### REQUIRED ACTION:
Copy out each line of the data that holds the word "resources".

### RECORDS FOR THE TASK:
☆ ☆ ☆ ☆

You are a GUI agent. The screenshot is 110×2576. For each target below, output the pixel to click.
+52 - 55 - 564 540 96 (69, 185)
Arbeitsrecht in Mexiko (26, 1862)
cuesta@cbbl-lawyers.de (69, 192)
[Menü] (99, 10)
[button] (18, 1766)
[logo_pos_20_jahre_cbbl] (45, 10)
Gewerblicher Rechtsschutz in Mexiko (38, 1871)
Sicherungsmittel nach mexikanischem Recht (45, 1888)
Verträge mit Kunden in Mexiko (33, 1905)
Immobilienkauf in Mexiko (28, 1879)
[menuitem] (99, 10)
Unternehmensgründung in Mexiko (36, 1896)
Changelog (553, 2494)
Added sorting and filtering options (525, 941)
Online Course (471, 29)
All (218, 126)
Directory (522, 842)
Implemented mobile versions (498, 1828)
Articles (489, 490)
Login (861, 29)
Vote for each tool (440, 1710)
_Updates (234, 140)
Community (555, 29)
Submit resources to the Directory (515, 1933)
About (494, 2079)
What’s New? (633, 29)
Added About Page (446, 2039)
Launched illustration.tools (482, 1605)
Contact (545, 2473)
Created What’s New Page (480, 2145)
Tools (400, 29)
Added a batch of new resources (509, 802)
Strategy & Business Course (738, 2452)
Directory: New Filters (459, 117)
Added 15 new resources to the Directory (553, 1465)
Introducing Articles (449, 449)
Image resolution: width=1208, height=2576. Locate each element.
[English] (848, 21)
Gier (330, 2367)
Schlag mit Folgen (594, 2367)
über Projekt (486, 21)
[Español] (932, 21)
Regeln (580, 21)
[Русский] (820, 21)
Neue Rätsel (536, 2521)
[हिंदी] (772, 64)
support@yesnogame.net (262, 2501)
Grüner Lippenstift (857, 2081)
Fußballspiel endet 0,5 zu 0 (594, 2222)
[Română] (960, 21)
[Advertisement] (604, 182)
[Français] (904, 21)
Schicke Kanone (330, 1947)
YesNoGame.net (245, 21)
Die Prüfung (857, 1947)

☆ ☆ ☆ ☆

### ANSWER FOR THE TASK:
Submit resources to the Directory (515, 1933)
Added a batch of new resources (509, 802)
Added 15 new resources to the Directory (553, 1465)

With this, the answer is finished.